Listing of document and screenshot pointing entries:
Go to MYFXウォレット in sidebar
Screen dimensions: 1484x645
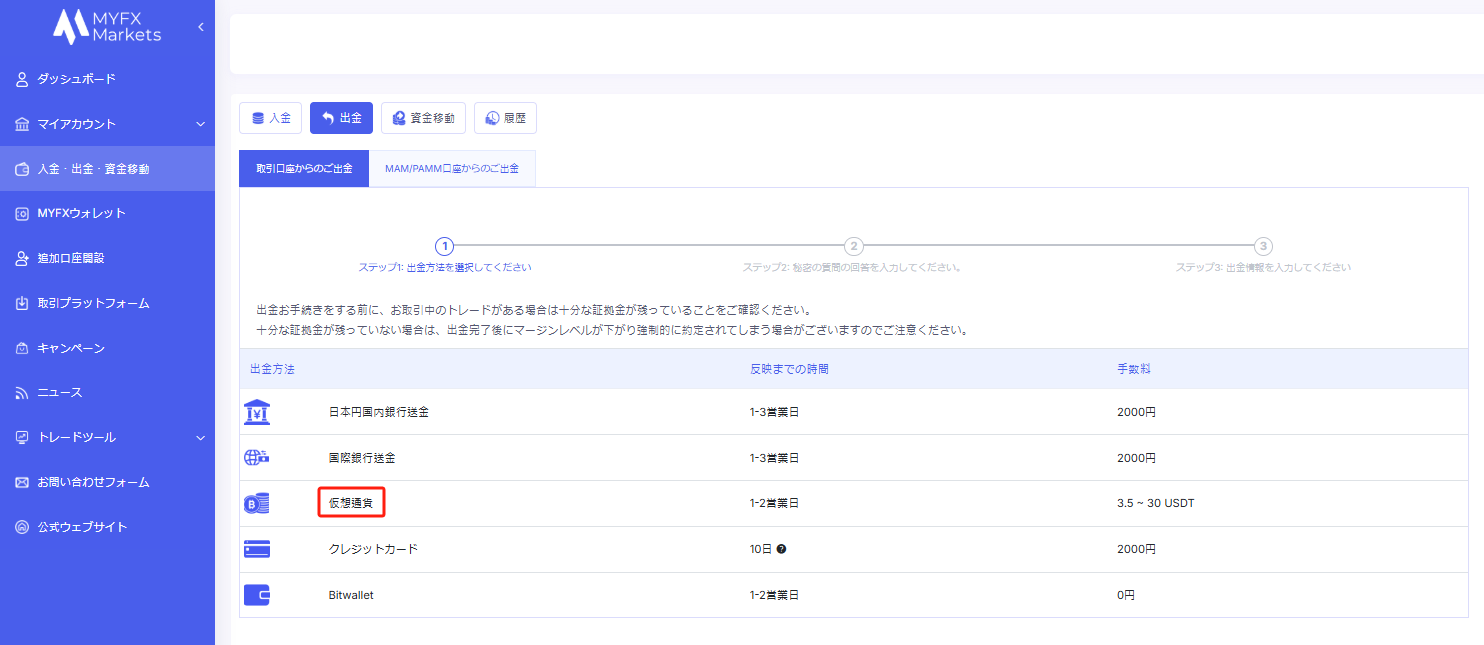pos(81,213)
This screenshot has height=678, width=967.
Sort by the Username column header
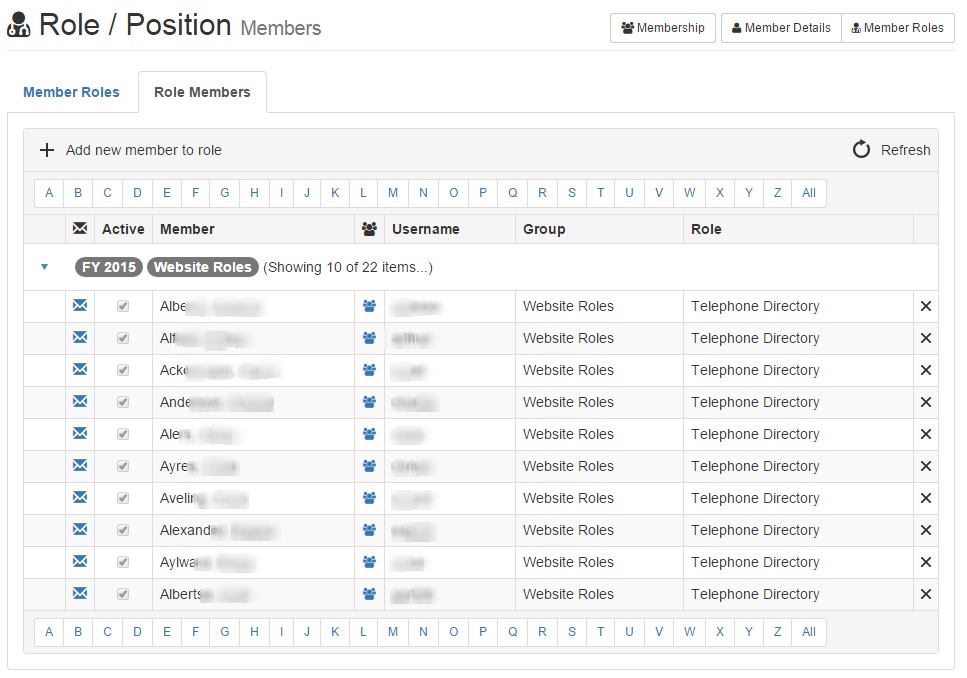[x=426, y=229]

* * *

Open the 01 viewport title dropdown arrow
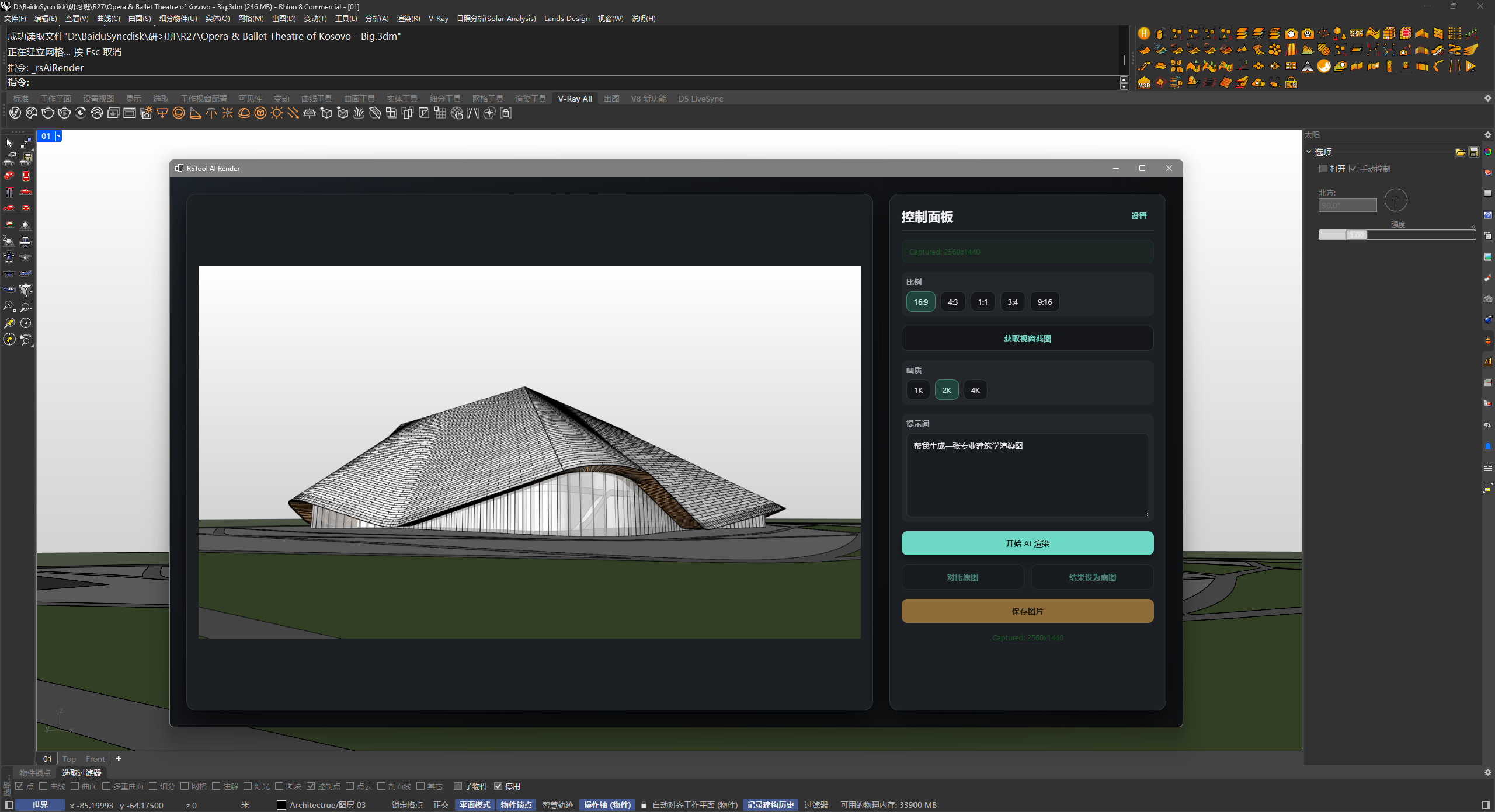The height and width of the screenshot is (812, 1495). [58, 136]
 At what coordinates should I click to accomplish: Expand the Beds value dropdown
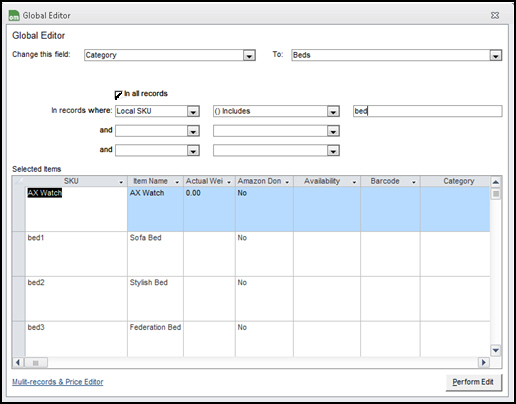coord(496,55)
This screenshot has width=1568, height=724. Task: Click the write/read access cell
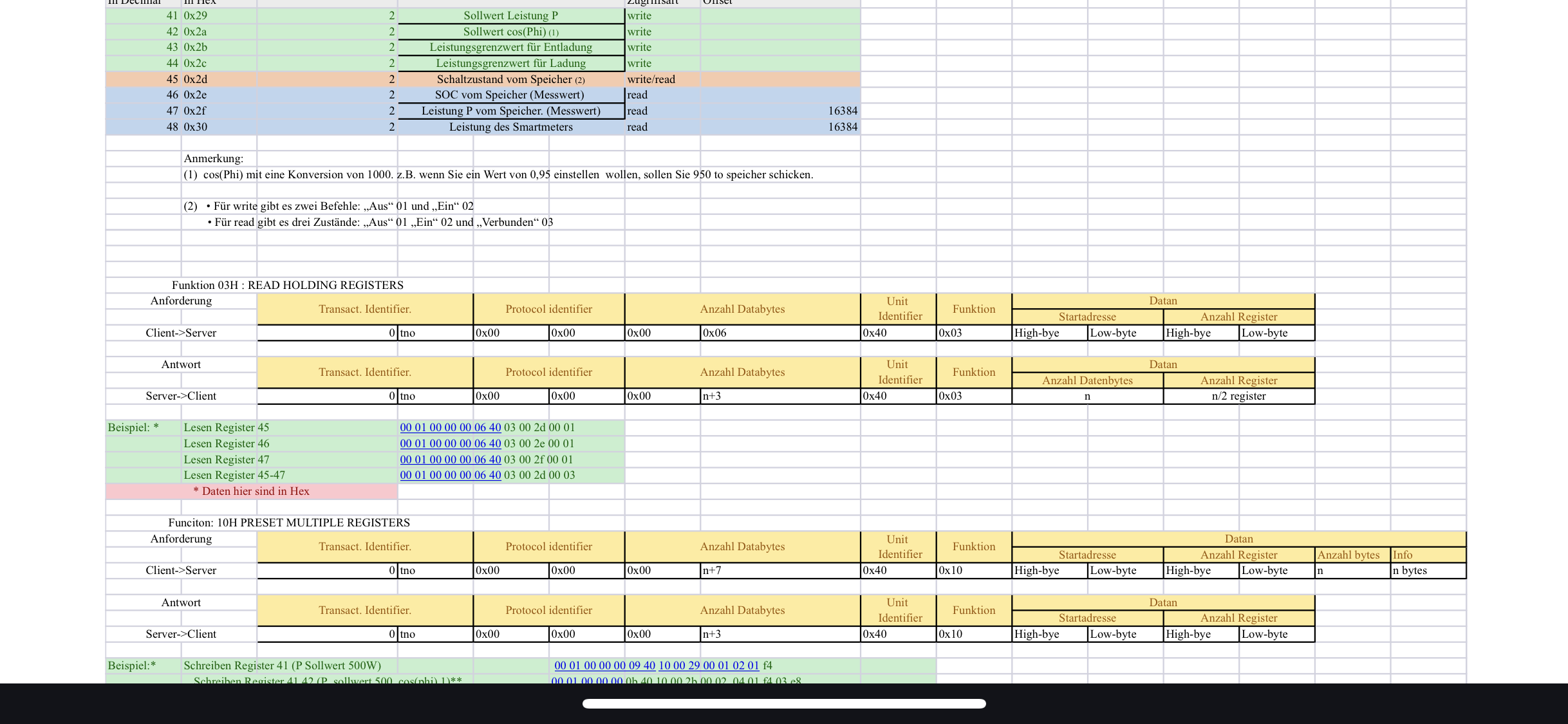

==

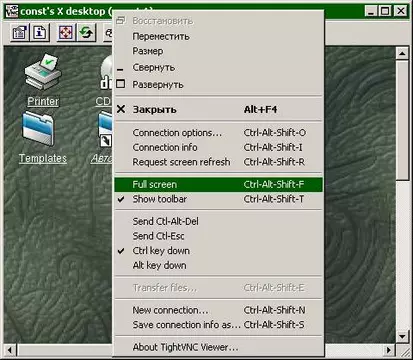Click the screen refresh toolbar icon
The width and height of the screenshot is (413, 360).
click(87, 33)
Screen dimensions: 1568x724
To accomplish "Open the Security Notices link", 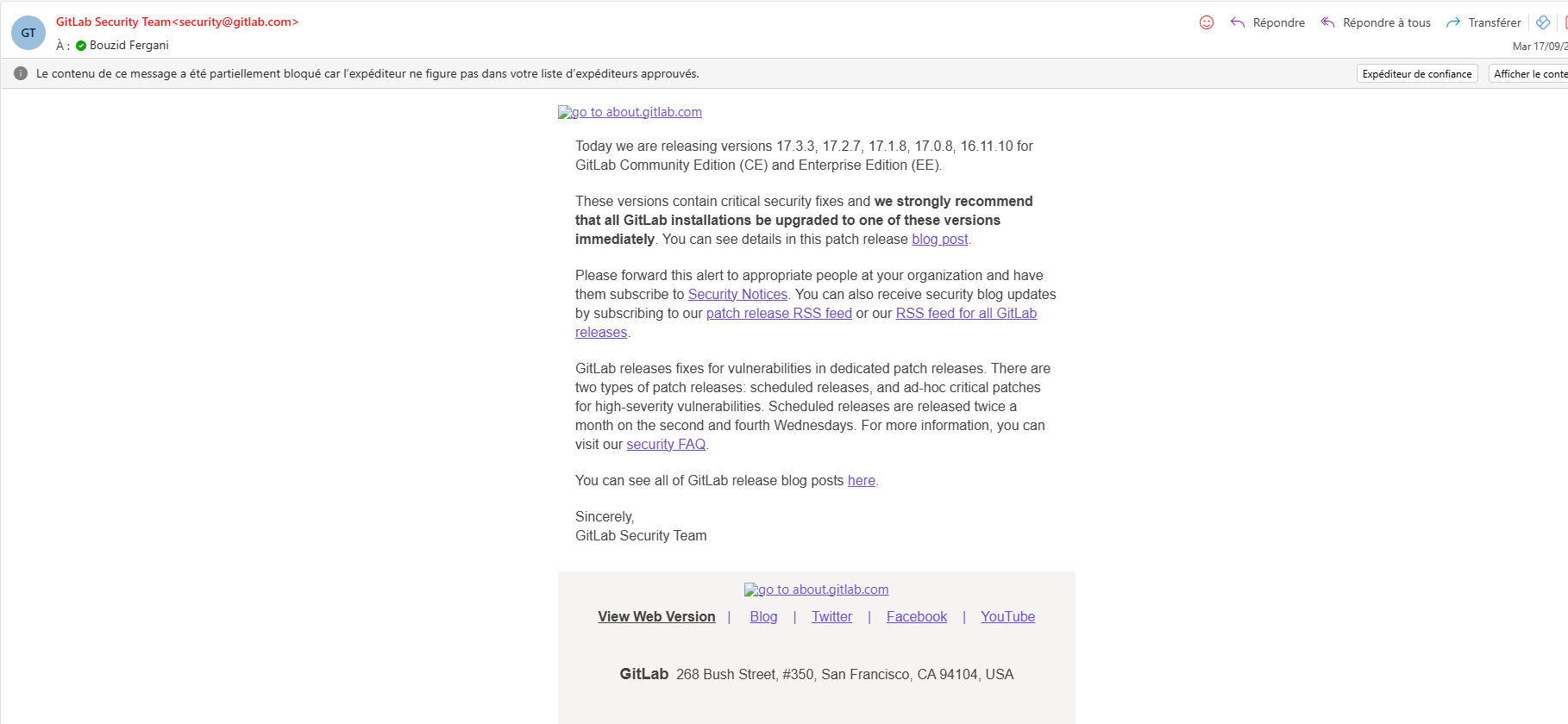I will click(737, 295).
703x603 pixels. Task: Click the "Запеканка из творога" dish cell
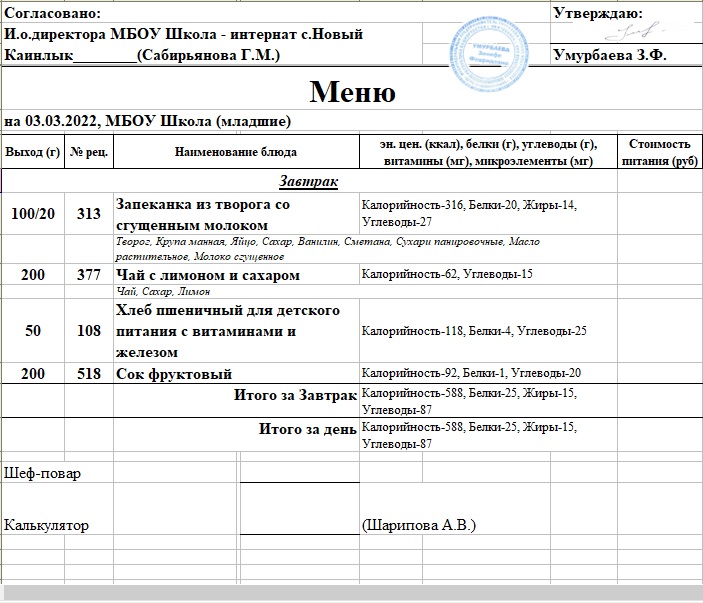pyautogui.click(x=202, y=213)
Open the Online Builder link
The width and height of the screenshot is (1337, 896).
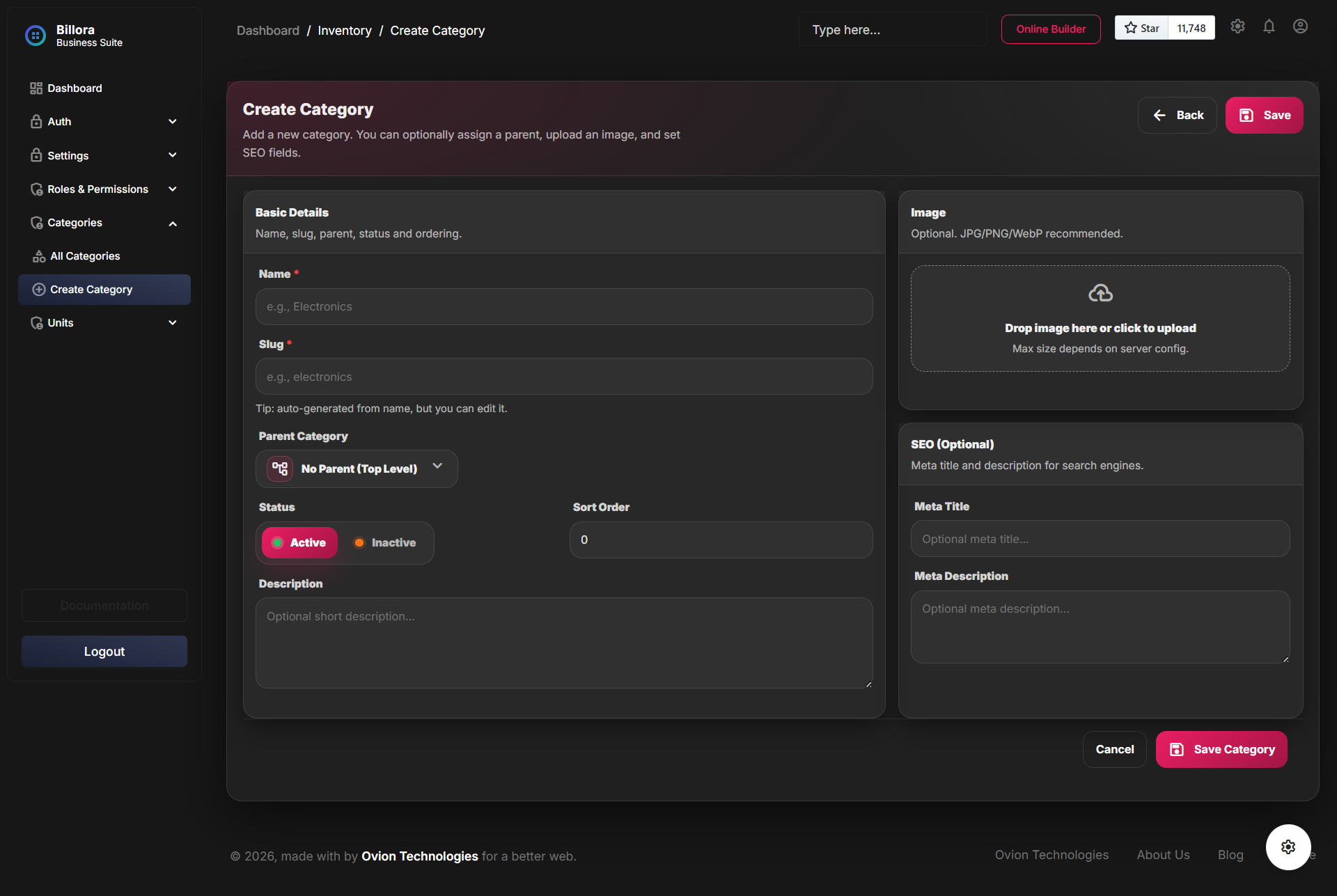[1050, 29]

▶ GIVEN TASK: Convert the lines of the listing, starting with the line containing "Go to MYFXウォレット in sidebar" and continuing through the line containing "[x=426, y=229]", into a JSON list of strings with one string per line and no blank lines. Omit the pictures from the answer.

▶ CORRECT RESPONSE:
[
  "Go to MYFXウォレット in sidebar",
  "Screen dimensions: 1484x645",
  "pos(81,213)",
  "This screenshot has height=678, width=967.",
  "Sort by the Username column header",
  "[x=426, y=229]"
]